Ensemble de Schalmei, Schleife, Allemagne, Lusace, 1997 (cliché David Bourger) Il doit s'agir de la Schalmeienkapelle Cottbus

Ces ensembles sont encore nombreux en Allemagne comme on peut le voir cette page de liens du site de l'un d'entre eux : http://www.schalmeienzunft.de/links.htm ou en tapant " schalmeien " sur un moteur de recherche.

 

Le caractère pour les moins original de ces instruments leur a naturellement donné une place dans l'instrumentarium des clowns, auprès du concertina et de la scie musicale (au grand désespoir de ceux qui souhaitent que ces instruments soient considérés comme des instrument à part entière...)

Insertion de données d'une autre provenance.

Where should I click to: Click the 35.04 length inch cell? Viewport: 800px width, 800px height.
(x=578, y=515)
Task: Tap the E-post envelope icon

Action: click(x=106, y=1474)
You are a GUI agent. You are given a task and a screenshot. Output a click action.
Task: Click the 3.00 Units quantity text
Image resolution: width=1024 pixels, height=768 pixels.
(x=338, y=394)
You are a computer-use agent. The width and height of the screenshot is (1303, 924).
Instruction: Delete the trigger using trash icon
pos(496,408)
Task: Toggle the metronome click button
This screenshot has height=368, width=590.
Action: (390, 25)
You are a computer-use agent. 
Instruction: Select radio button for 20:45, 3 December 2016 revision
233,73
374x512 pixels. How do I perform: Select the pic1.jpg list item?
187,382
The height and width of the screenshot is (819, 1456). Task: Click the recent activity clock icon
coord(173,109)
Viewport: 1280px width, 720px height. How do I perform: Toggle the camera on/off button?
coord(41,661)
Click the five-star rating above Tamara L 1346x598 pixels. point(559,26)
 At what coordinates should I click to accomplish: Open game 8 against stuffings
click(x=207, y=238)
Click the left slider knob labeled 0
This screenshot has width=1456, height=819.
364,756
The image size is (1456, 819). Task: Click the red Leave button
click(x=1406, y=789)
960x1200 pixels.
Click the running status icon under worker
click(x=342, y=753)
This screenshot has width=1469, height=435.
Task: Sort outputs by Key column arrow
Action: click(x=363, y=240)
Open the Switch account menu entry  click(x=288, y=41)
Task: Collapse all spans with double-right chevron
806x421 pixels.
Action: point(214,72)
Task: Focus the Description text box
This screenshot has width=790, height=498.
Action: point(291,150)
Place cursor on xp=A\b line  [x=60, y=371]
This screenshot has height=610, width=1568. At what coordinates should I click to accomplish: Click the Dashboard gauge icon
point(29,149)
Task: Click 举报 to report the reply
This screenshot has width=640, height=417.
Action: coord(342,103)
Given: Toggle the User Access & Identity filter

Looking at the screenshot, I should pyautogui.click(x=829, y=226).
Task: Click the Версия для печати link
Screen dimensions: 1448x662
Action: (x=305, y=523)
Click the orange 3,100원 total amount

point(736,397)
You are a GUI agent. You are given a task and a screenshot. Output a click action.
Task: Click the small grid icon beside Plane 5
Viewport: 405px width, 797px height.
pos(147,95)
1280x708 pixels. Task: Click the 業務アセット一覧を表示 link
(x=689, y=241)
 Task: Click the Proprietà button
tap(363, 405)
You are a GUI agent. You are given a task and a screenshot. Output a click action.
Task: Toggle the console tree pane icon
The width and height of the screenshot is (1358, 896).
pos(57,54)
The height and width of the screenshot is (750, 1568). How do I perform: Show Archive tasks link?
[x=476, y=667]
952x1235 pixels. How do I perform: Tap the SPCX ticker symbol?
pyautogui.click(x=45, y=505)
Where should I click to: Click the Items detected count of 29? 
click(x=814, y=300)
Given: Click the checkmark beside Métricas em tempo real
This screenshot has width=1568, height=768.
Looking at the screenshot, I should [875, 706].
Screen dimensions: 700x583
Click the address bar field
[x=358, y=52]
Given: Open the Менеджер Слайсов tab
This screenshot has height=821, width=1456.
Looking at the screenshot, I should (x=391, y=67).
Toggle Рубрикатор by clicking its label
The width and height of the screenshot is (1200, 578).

4 martinophones de tonalités différentes et un trombone à coulisse joués par "Les Zacchini et Cie" au cirque Busch-Roland le 16-07-1975.
Cliché Radio-Télévision-Belge, document fourni par Thierry Legros (cliquez sur l'image pour l'ouvrir en grand dans un nouvel onglet)

 

En France, les Compagnons de la Chanson ont utilisé ces instruments mais, actuellement deux ensembles à ma connaissance jouent de ces instruments : en région parisienne la fanfare Zek de l'association L'Armée du Chahut http://larmeeduchahut.free.fr


(cliché X tirée de leur site, avec un arrosoir bigotphone sur la droite)

et en Alsace le Rhinau Schalmeien http://www.rhinau-schalmeien.com


(cliché X tirée de leur site)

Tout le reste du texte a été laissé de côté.